The first one harks back to what I wrote about a while ago: how God uses the broken people and their brokenness to glorify Himself in ways we could never imagine. The Spring of last year I had a learning experience (involving a relationship with a girl) that God used to cure my emotional naivety. I believe it was necessary to tame my very large and volatile heart, in a romantic way; to let me learn how to handle my emotions in that context. Then, in the Fall of last year, I had a time of wandering away from God that involved a relationship with girl. That one was different than the first, in that it was completely me making the wrong choice. I finally listened to God and got out of that... He used that experience to motivate me to a new standard of Christianity, to be in the Word every day for a significant portion of time, and to spend lots of time praying too. It was awesome to see God turn that around. I felt like Haley's Comet: I was traveling really fast in the wrong direction, but then the power of God, like the sun's gravity, slung me around to shoot back even faster in the other direction. He took something Satan was doing and made it backfire severely. I praise Him for that so much!
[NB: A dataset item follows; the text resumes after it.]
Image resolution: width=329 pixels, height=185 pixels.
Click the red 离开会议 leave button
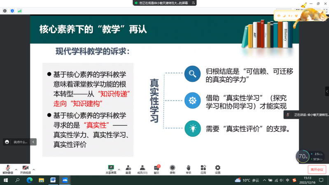pyautogui.click(x=317, y=169)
I had one hitch in my heart left from those two past relationships. I had learned that I was to wait again, for the right woman to come along, and then God would bring us together in His way and we would get married. I did that for the last three years of high school, and I finally got it into my head that I was going to be on God's time again. Not the timing of my heart; twice I listened to it and it only, messed up and hurt people and wished I hadn't done them wrong. I'm not condemning listen to your heart as it relates to romantic situations... I just had to learn to wait for the green light from God, when I could fully unleash all the love that's under such high pressure waiting in my heart. God's given me a peace about it, which is good, and wonderful, and helps me to wait for His time.
The hitch was this: that my past experiences might taint me and make me less worthy in the sight of that woman who is going to be perfect for me. I am still a virgin, but it was the emotional side of things that worried me, along with just the fact that I had wandered and had two girlfriends before. I felt flawed, imperfect and unworthy. We all are, I am, but God turns all of that around. I was talking to God and told Him that I thought my past experiences would get in the way, but then He told me (in thoughts and feelings): "Didn't you learn things from those experiences? You learned how to handle your heart, and then you learned how to pace a relationship. With those two lessons, you are now fully equipped for next time. You will use this knowledge to guide your next, ultimate, beautiful romantic relationship with your future wife, and it will be better than it could have been if you did not have those lessons with you. It's more perfect now. I have used Satan's plans against him again." That brought me a complete peace about the situation. I no longer felt unworthy. I felt prepared by and loved by God. Now, I'm just waiting and waiting... contentedly and unhurriedly.